There is a nomination for deletion for the Module:Formatnum, which is required by Module:Complex date and hence by this module. You can comment on the nomination at Wikipedia:Templates for discussion/Log/2018 September 21 #Module:Formatnum. --RexxS (talk) 20:27, 21 September 2018 (UTC)
- Also see Wikipedia:Templates_for_discussion/Log/2018_September_25#Module:Linguistic. Thanks. Mike Peel (talk) 18:45, 25 September 2018 (UTC)
Wikilinks for redirects
{{Infobox person/Wikidata}} invokes getPreferredValue in this module, which indirectly calls linkedItem. If the Wikidata item has no associated enwiki page then linkedItem looks for a page whose title matches the Wikidata label. If that page is a redirect then it is returned as a wikilink. For example, Marie L. Shedlock displays "occupation" as the redirect Story-teller, whose title matches the label of Q16023925. Unfortunately, the target of that redirect is is not an article but a disambiguation page Storyteller. Had Story-teller been an actual page rather than a redirect, then linkedItem would correctly display the plain text "Story-teller", unlinked. Is it really necessary to link redirects, even those which lead to irrelevant articles or other pages? I understand the urge to link to a Wikipedia article with a matching title in the hope that it might be relevant, but the authors of the module have resisted that temptation for actual pages, and it would be helpful if we could adopt the same policy for redirects.
I realise that Wikipedia redirects cannot be linked to Wikidata items, and therefore there are cases where the best link can't be added and has to be guessed. For that reason, I've refrained from boldly changing the module. However, I think that the harm may outweigh the good and we should reconsider giving special treatment to redirects. Certes (talk) 19:31, 23 September 2018 (UTC)
- @Certes: Many occupations (for example) have no English sitelink on Wikidata. If linkedItem gets a value of archaeologist (Q3621491) for the occupation (P106) of Howard Carter (Q133682), what is it to do with it? There's no English sitelink for that entity, even though the English Wikipedia has a perfectly good redirect at Archeologist that redirects to Archeology.

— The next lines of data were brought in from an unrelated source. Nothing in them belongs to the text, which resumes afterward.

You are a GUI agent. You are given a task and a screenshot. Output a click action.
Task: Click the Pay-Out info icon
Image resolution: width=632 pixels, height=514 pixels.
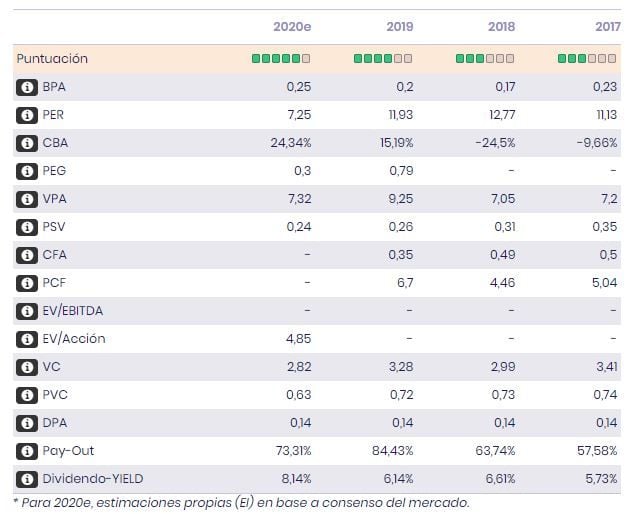26,451
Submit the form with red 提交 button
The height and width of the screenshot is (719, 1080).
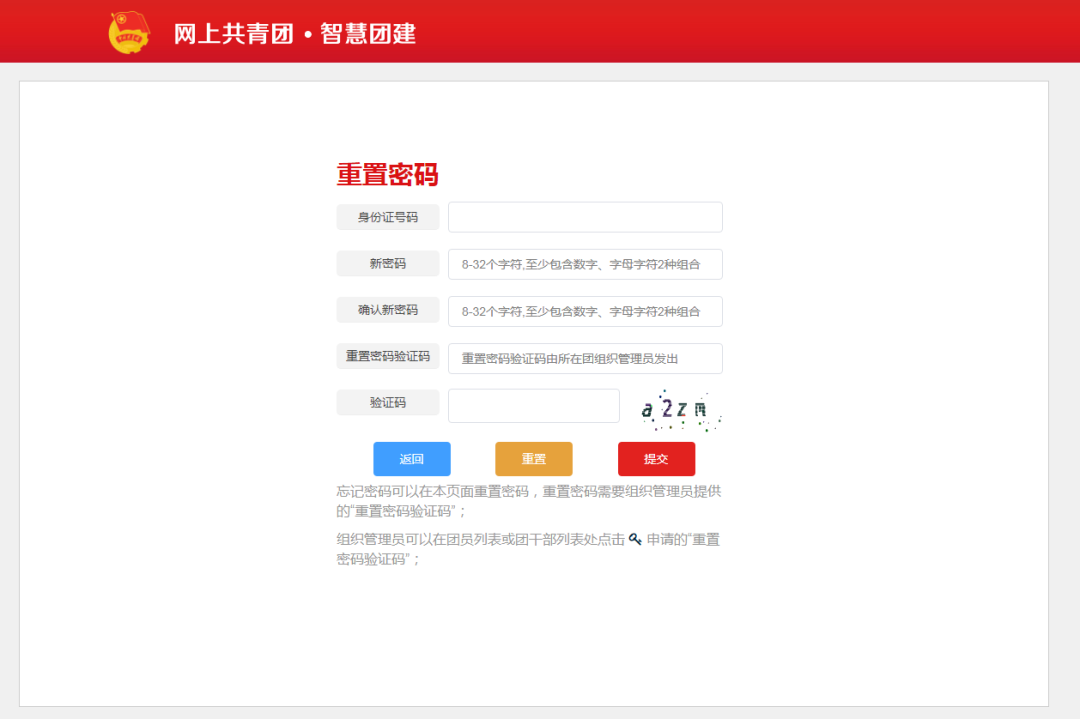click(656, 459)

That is a common case for thousands of items, so I decided to create the link from the label if it's a redirect, which allows this:
{{wdib |qid=Q133682 |P106 |fwd=ALL |osd=no}}
→ anthropologist, archaeologist, egyptologist, necropolis scholar
- You are contending that we should simply display
- Anthropologist, archaeologist, egyptologist
- But who benefits from that? In the tiny number of cases where a redirect actually leads to a dab page, it can be overridden at the article level by
|occupation=[[Storytelling|Storyteller]]
in the infobox, just as we would do whenever an automated result is sub-optimal. I simply don't agree that reducing the functionality in a vast number of cases is a good solution to what is very much an edge case. You could also solve this particular issue at a stroke by changing the English label at storyteller (Q16023925) from "story-teller" (which matches a redirect) to "storyteller" (which only matches a dab page, so won't be linked). - You are wrong in your assumption Had Story-teller been an actual page rather than a redirect, then linkedItem would correctly display the plain text "Story-teller", unlinked. It would actually display the English sitelink, linked, because if it were an actual page (not a dab or redirect), then Wikidata would have the sitelink. --RexxS (talk) 20:53, 23 September 2018 (UTC)

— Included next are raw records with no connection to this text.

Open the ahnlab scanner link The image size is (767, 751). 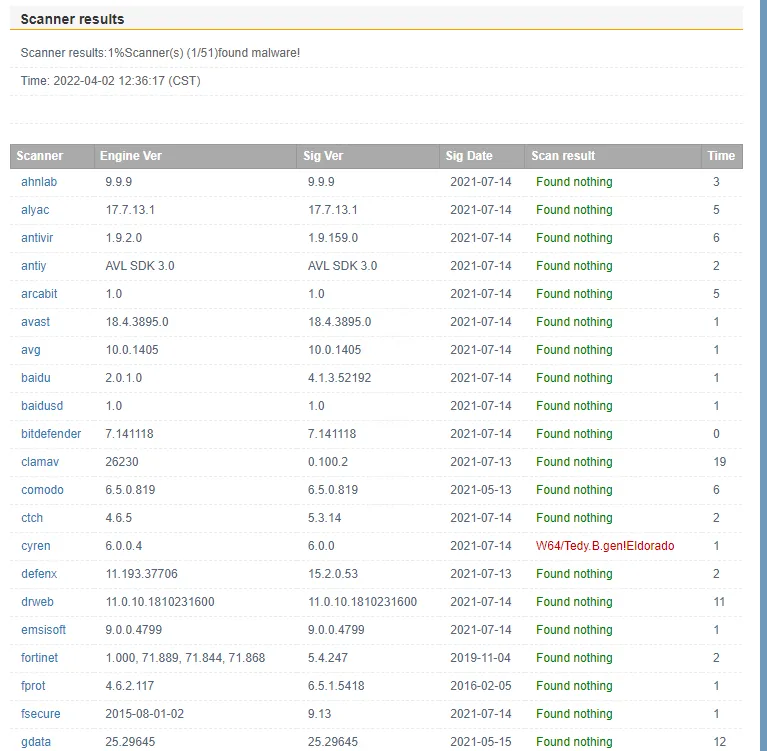coord(40,182)
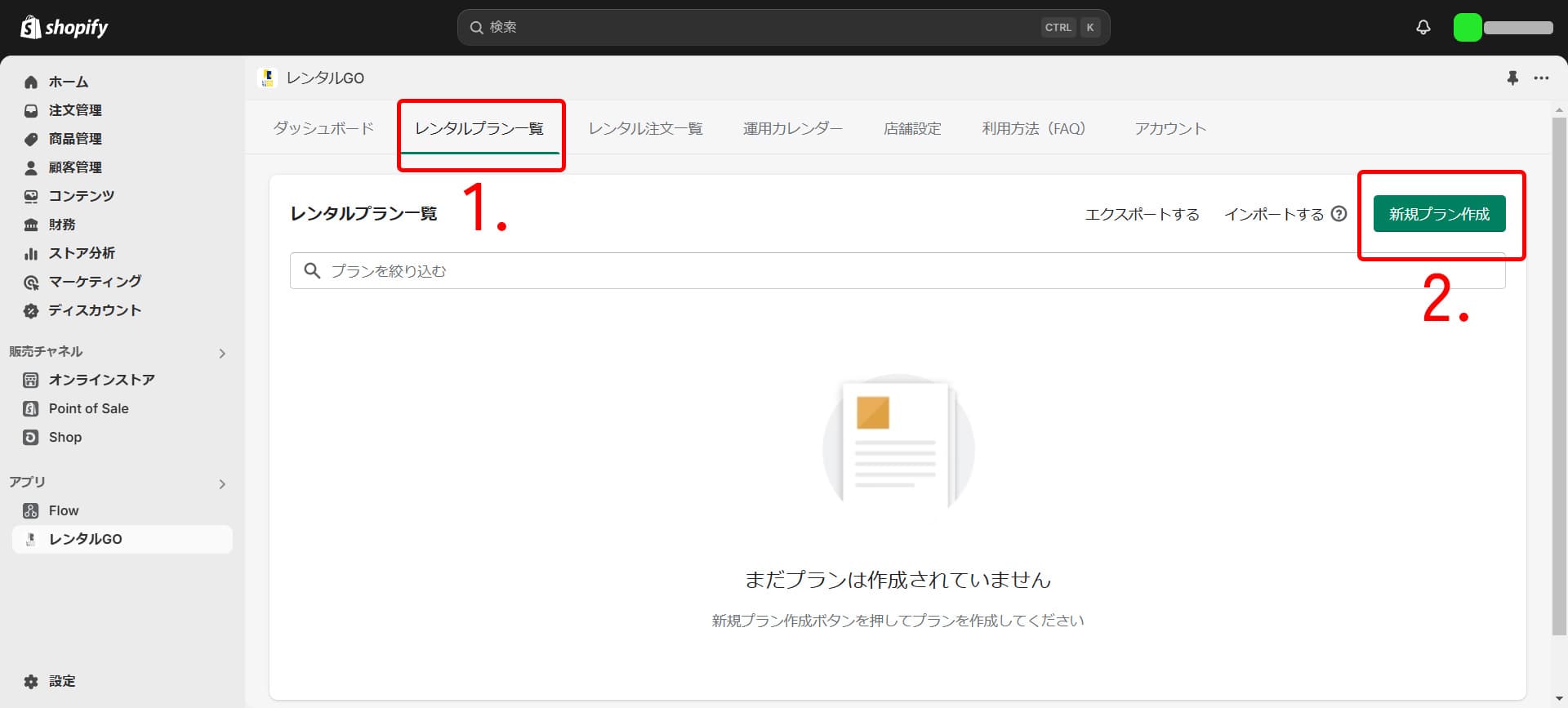Open the Flow app
This screenshot has width=1568, height=708.
coord(63,510)

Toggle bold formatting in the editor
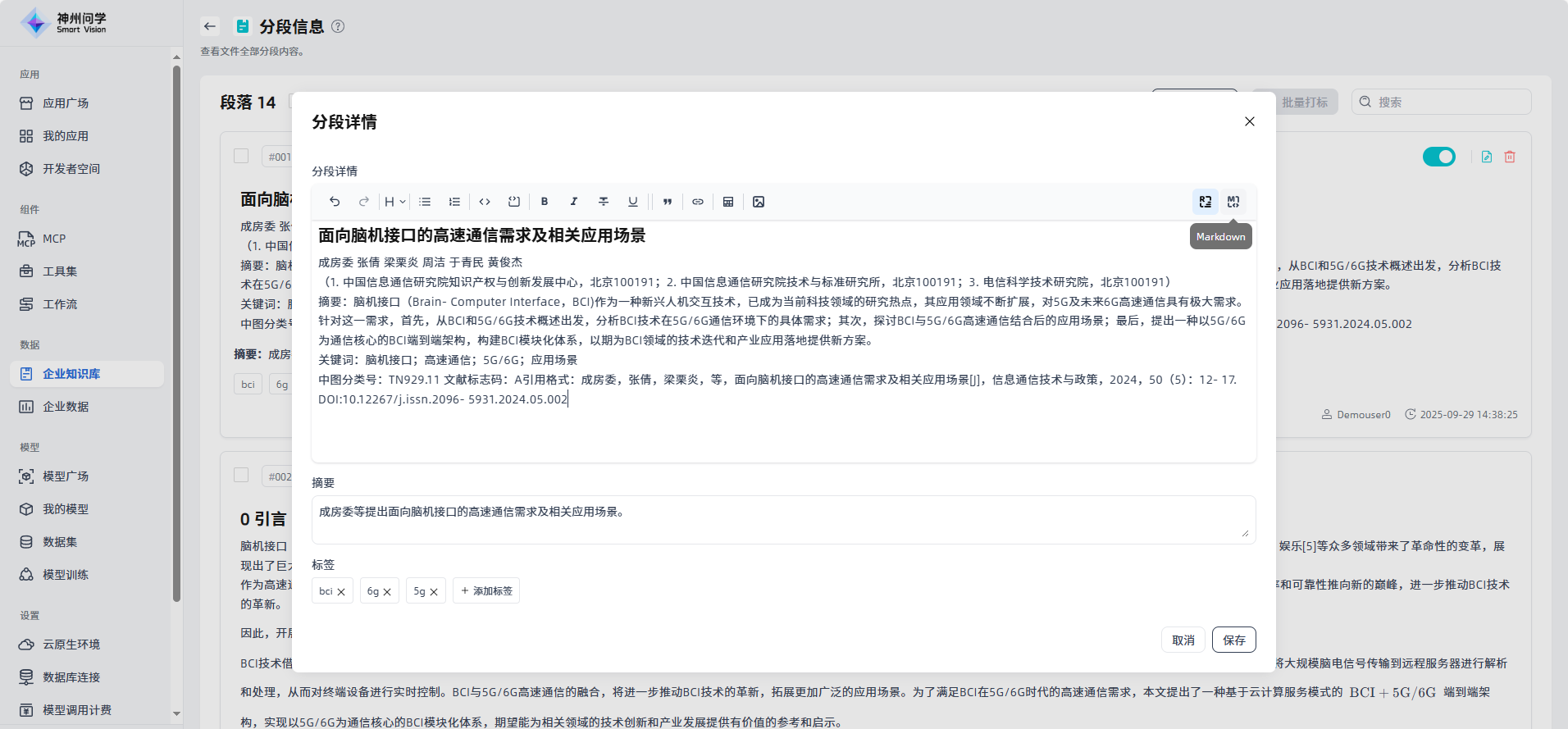click(x=545, y=202)
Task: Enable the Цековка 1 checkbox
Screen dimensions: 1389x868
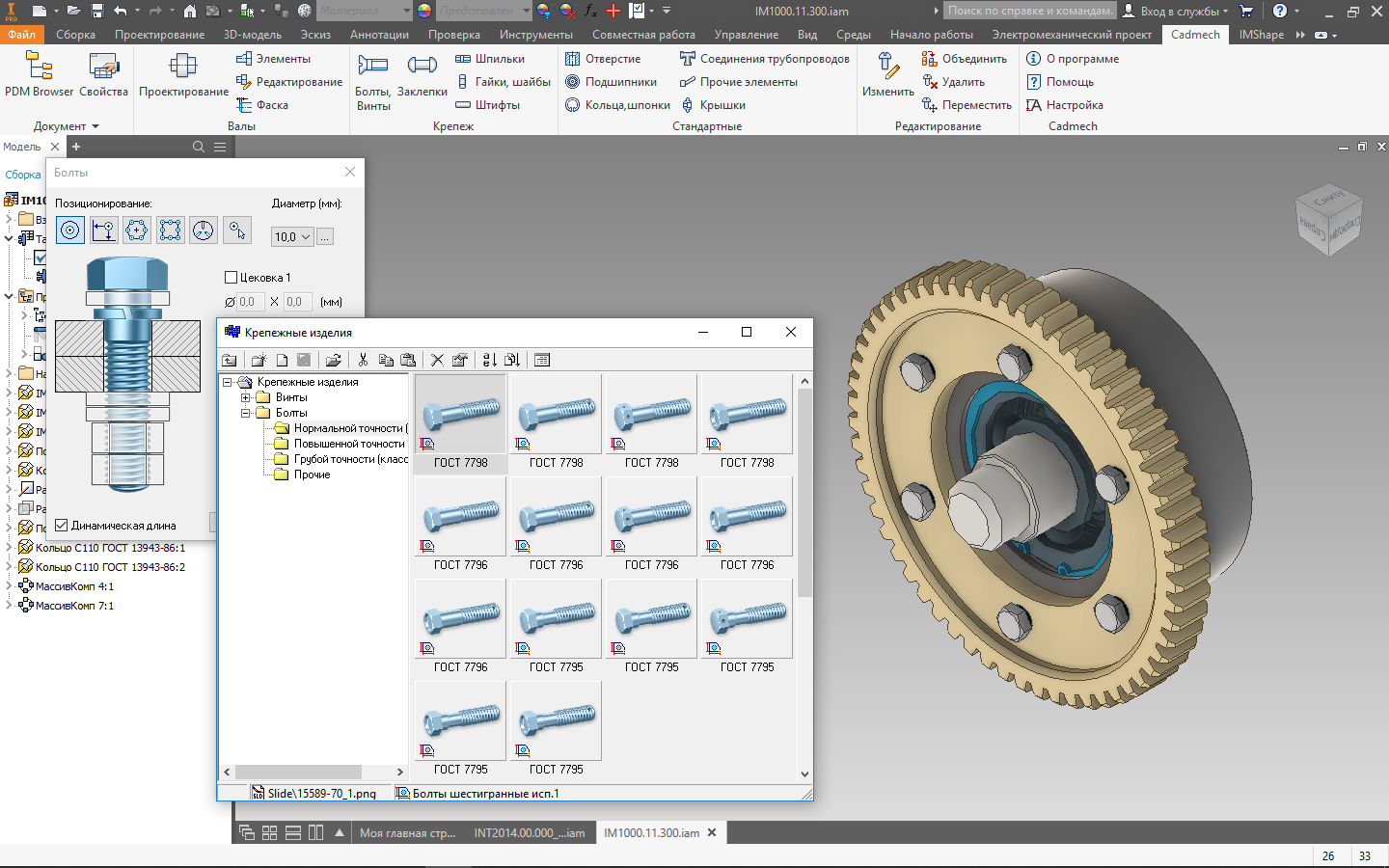Action: click(232, 278)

- @RexxS: Editing the Wikidata as you suggest seems to have worked. Thank you. As for your last point: I agree that if there were an article then Wikidata should have the sitelink and it would correctly be displayed as a link. I was referring to cases such as Storyteller where there is no article to link, just a disambiguation page. I hope that Wikidata will one day allow sitelinks to redirects such as Archaeologist, which could make it fit for this purpose. Certes (talk) 21:42, 23 September 2018 (UTC)

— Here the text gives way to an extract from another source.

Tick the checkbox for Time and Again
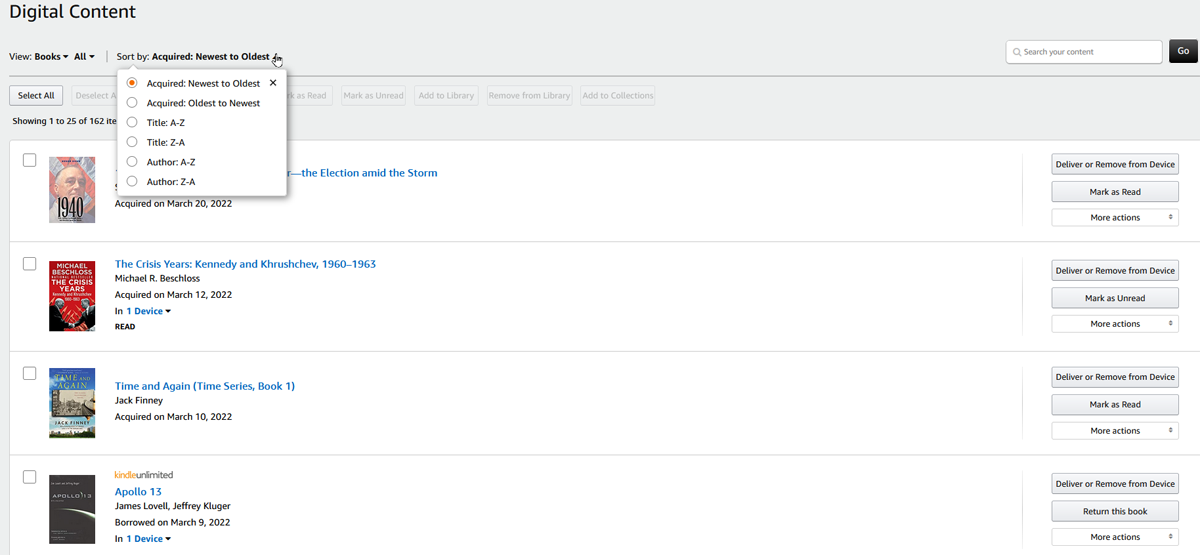This screenshot has height=555, width=1200. pos(30,373)
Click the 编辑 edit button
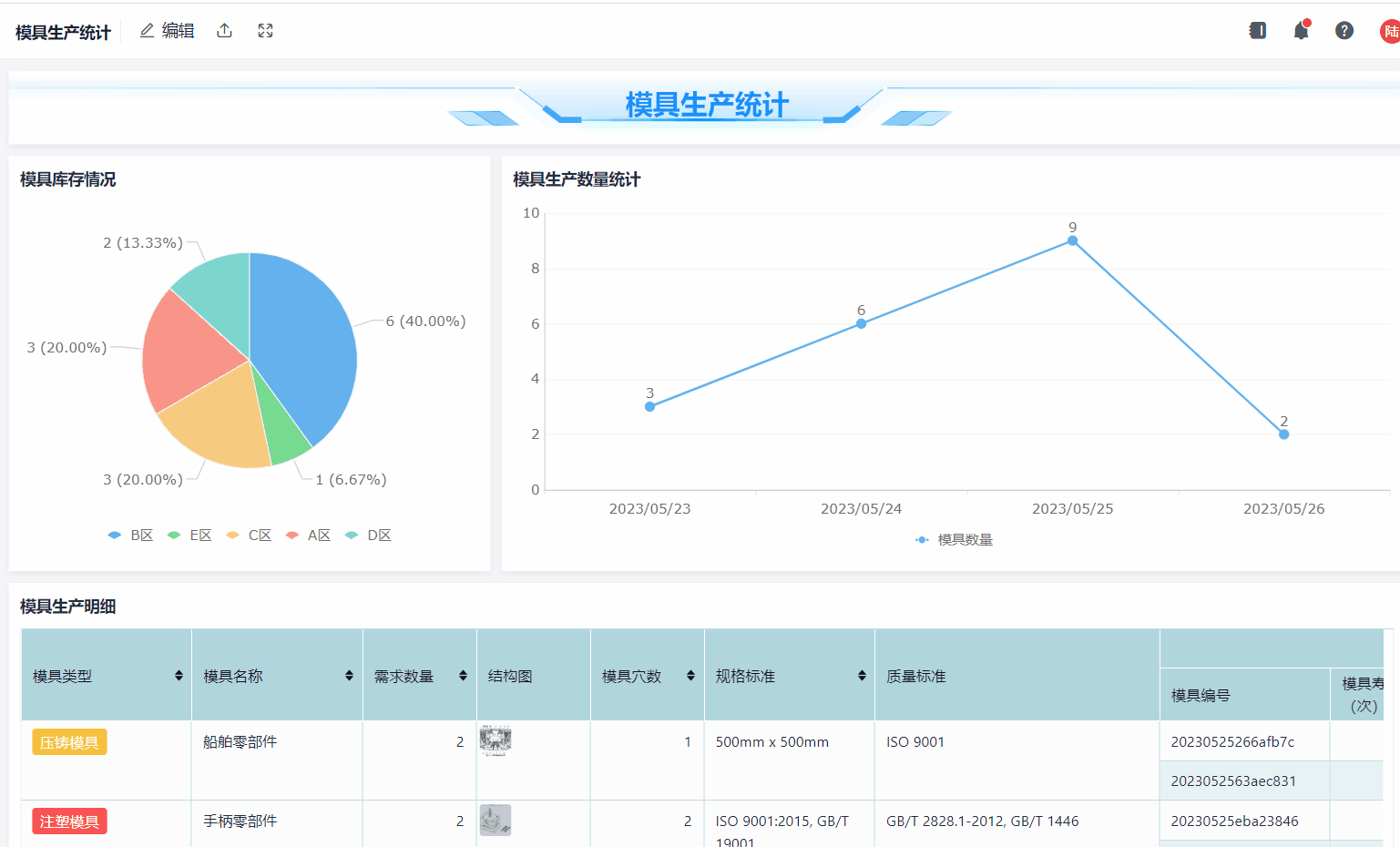Screen dimensions: 1400x847 click(x=168, y=31)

- User:DPL bot correctly reported the link to storyteller in Marie L. Shedlock as a WP:INTDABLINK error.
- It took me a good 5 minutes to work out what was causing the error, and to post asking for help; despite having seen such Wikidata-created errors before. When I first came across things like this, it took me 30 or 40 minutes before I gave up in despair.
- "In the tiny number of cases where a redirect actually leads to a dab page, it can be overridden at the article level by
|occupation=[[Storytelling|Storyteller]]
in the infobox, just as we would do whenever an automated result is sub-optimal." Are you serious? I know tricks to solve the problems created by at least 20 Wikipedia templates, and you're suggesting that I learn yet another wholly unnecessary one? - It is all about the readers. Bad links like that one are bad for the project. I estimate that this error has generated at least 30 minutes of work for 3 editors who could have been doing more useful things. Narky Blert (talk) 22:06, 23 September 2018 (UTC)
"Are you serious?"
Yes, of course I'm serious. If you find a problem, you fix it or ask for help to fix it. The fix in this case was trivial and I'm astonished that you can't grasp that. Nothing on Wikipedia is necessary and nobody is forcing you to edit. In any infobox, if you don't like what is displayed, you change it. That's not rocket science, and all of these templates have documentation to help anyone new to using them. If you want the box to display[[Storytelling|Storyteller]]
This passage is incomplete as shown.